-
1. Re: cffile
History should add: Support for HTML 5 multifile input field in fileUploadAll and Form scope
example should be updated to demo this.
-
2. Re: cffile
It appears that since this page was written that the default value of the strict attribute was changed to 'true'. I would like to configure a file upload to accept .cfm files and enforce the strict attribute but I cannot figure out what MIME type to use. With strict = false I can upload .cfm files with this code: but if I set strict="true" I can't get the upload to work with accept="text/.cfm" or accept="application/.cfm" or anything else that I try as MIME type designation. I really don't want someone to be able to disguise an exe or other non-cfm file as a cfm.
-
3. Re: cffile
@jsidway (Jim?), I really don’t think that the default of STRICT was changed to true. Indeed, to be clear, STRICT was only added in 10, and for compatibility sake I’m nearly positive it defaults to false. I just noticed that the cffile upload page in the CFML reference makes no mention of that, so I will go add a comment there. (I’m not at the moment able to setup a test myself in answering your question here. Am just sharing some thoughts if they may help.)
As for your need, of course some would caution against uploading CFMs for security sake, but hey the whole purpose of the strict is to increase security so that if you do allow some type, at least you make sure that the file IS only of that type (according to its contents, which the STRICT will check), and not some other type.
So as for the mime type for CFM files, well, I’d propose that since they’re just text files and mostly like HTML files, then you just need the mimetype for HTML files.
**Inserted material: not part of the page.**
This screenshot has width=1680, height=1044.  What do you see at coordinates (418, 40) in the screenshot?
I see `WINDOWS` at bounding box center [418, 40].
Have you tried text/html?
/charlie
PS I notice that you’re asking here on the main page for CFFILE, rather than that CFFILE upload page. I’d think that would have been the better place for this, though at this point I realize it’s too late.
-
4. Re: cffile
As a followup, I just noticed that this page does in fact indicate that "The default value of strict is false", for what it's worth. But hope the last reply more directly answers your question, Jim.
-
5. Re: cffile
Charlie,
I tried text as the MIME type but not HTML. I realize that strict was added in CF10 because I'm having to modify the code we used in CF 9 where I used accept="text/, image/, application/*". Perhaps I'm wrong about strict defaulting to true but when I leave it out altogether or include strict="true" in my cffile tag and then try and use accept=".cfm" (which works when I include strict="false" in the cffile tag) I get this error:
When the value of the attribute STRICT is TRUE, it requires valid MIME types in the attribute(s): ACCEPT.
The error occurred in C:/inetpub/wwwroot/sonisweb26bugfix/upload_rpt.cfm: line 42
40 :
As you can see I do not explicitly set strict="true" in my code but the error clearly indicates that CF thinks STRICT is TRUE. Note: this is another upload function for uploading CFR files, not CFMs. I will need to determine what MIME type CFRs are, too.